- Born: Wil Herbert Shriner New York City, New York, U.S.
- Occupations: Comedian; actor; film director; screenwriter; game show host;
- Parent: Herb Shriner
- Relatives: Kin Shriner (twin brother)

= Wil Shriner =

American film director

Wil Herbert Shriner is an American actor, comedian, film director, screenwriter and game show host.

==Life and career==
Shriner was born in New York City, New York, the twin brother of soap opera actor Kin Shriner, and the son of Eileen "Pixie" McDermott and Herb Shriner, a Hoosier humorist who had several shows in the early days of television, including Two for the Money and The Herb Shriner Show. Wil made his first appearance on The Tonight Show Starring Johnny Carson and then went on to be a regular on the NBC morning show The David Letterman Show. For one season in the 1980s [September 14, 1987 – August 5, 1988], he hosted The Wil Shriner Show, a nationally syndicated Group W television talk show. TV Guide described the program as "a daily variety-talk show featuring celebrity guests, segments on health and fitness, and interviews with authors and experts."

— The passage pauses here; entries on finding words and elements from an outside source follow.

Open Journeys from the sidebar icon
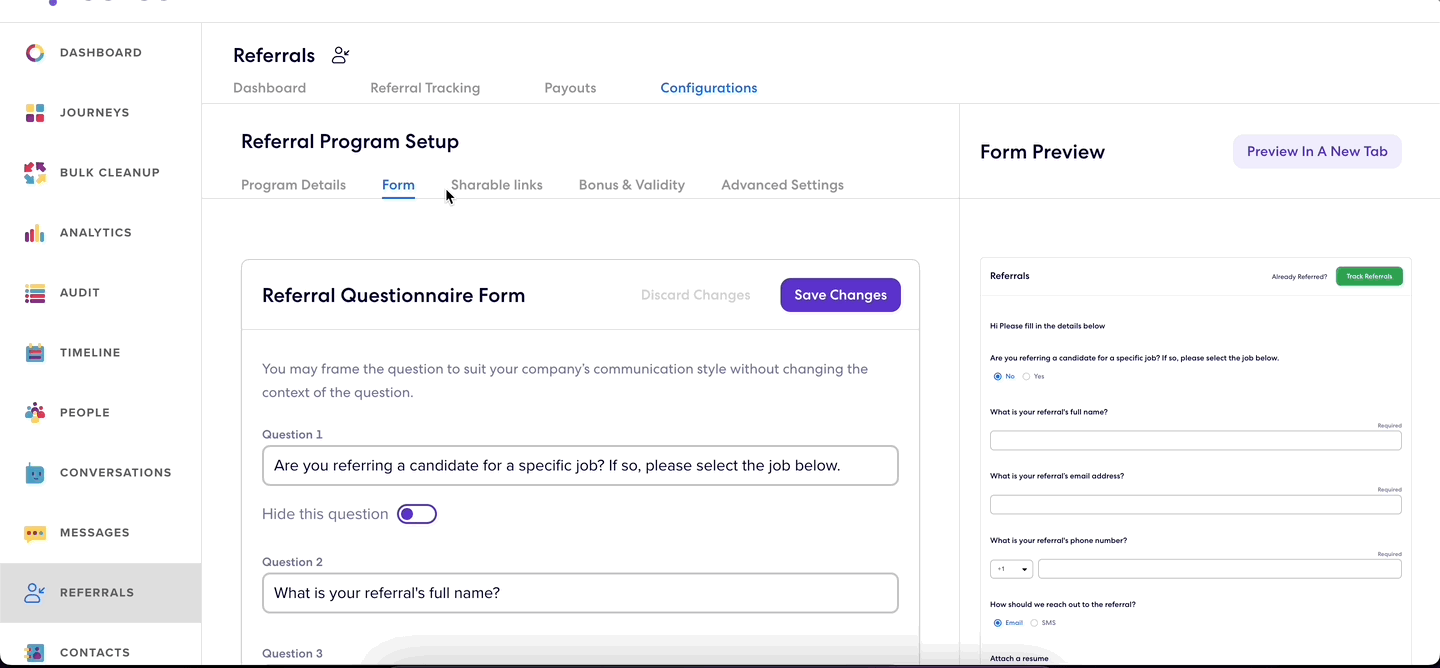The height and width of the screenshot is (668, 1440). pos(35,113)
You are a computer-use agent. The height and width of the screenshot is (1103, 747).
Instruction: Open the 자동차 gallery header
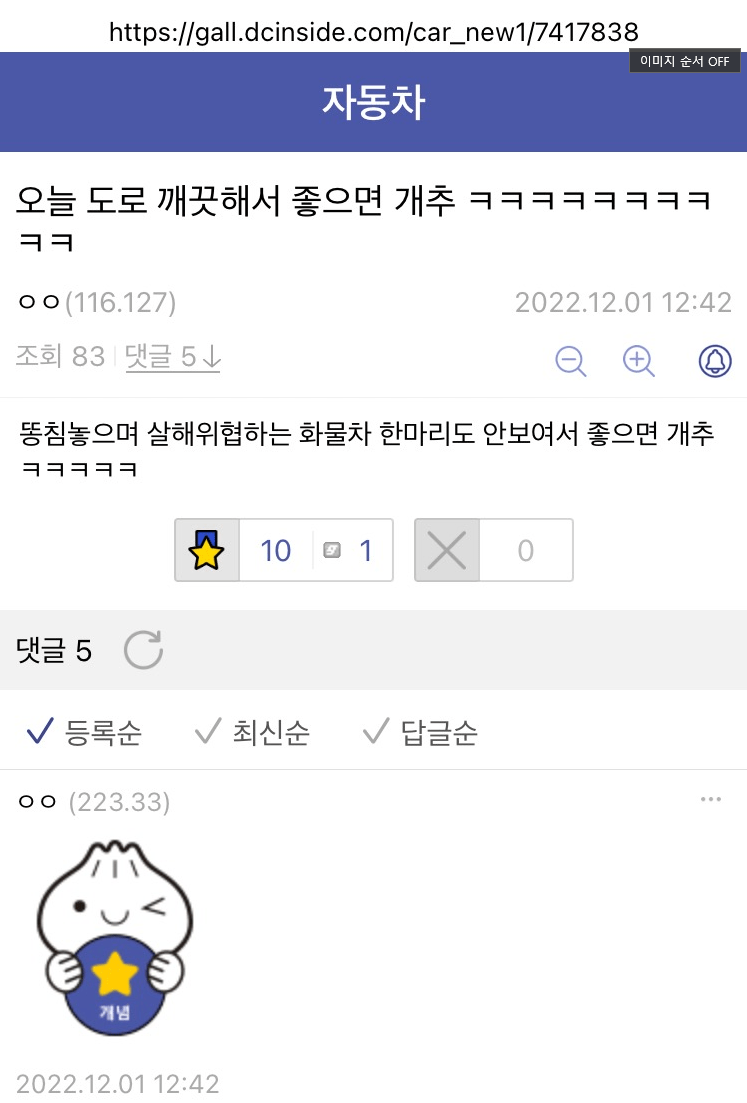pyautogui.click(x=374, y=102)
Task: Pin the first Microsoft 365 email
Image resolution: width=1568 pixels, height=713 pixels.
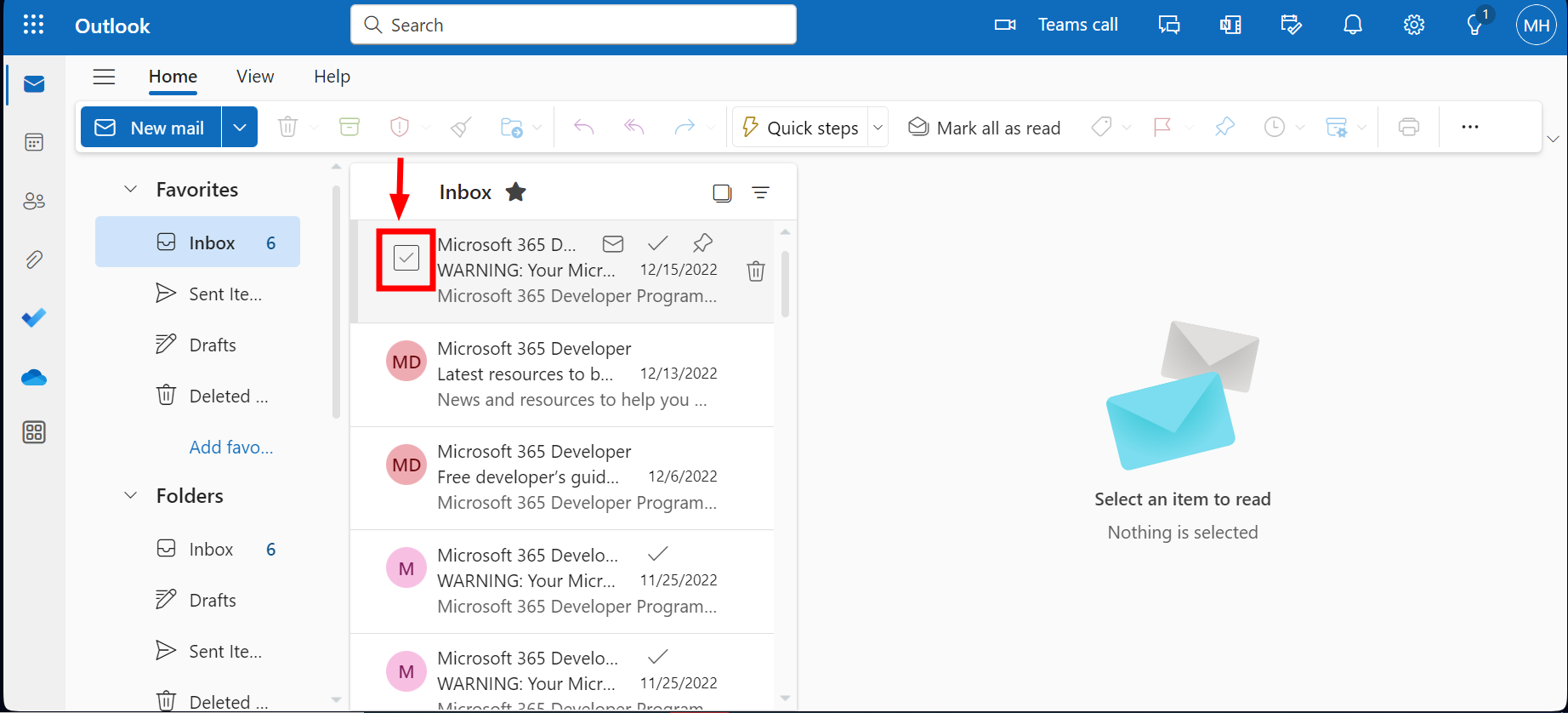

He also hosted two game shows, the American version of That's My Dog (replacing Steve Skrovan) from 1993 until its cancellation in 1995 and Small Talk. During the early 1990s, he also hosted a weekly syndicated series about amateur and well-known inventors called Why Didn't I Think of That?, which ran for two years. He also hosted the Miss Teen USA 1989 pageant. He spent four years as a correspondent and guest host on the ABC network morning show The Home Show.

He began directing sitcoms in 2000, including episodes of Frasier, Becker, and Everybody Loves Raymond. He also directed episodes of Raising Dad, My Wife and Kids, Norm, Married to the Kellys, Luis, Ladies Man, Two Guys and a Girl, and Living With Fran.

In 2006, he wrote the screenplay for, and directed the feature film Hoot, which was released by New Line Cinema on over 3000 screens. The family film came out on DVD in August 2006. Hoot was added to the film collection of the Museum of Modern Art in 2009.

He now regularly appears on the Paul and Young Ron morning radio show on BIG105.9 FM and also on Real Radio 92.1 FM. He is also the host of the weekly 'The Johnny Carson Show' podcast.